◆ **Listing for locating words and elements**:
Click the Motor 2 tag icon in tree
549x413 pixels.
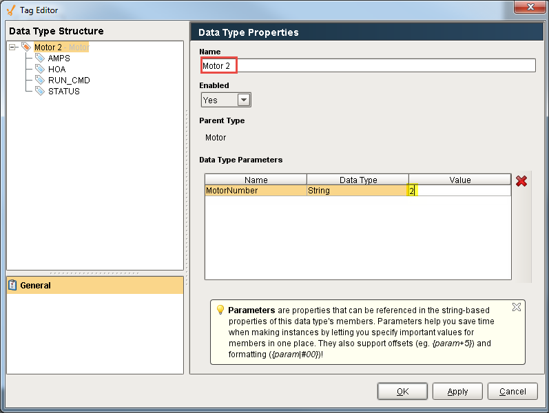coord(26,47)
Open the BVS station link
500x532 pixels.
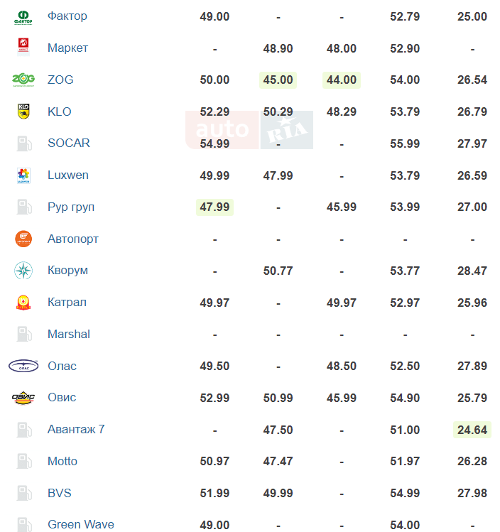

◆ **The request**: Reproduce every line of the listing above verbatim, omitting the pictures from your answer.

◆ **Answer to this exercise**:
Click the Motor 2 tag icon in tree
549x413 pixels.
coord(26,47)
Open the BVS station link
500x532 pixels.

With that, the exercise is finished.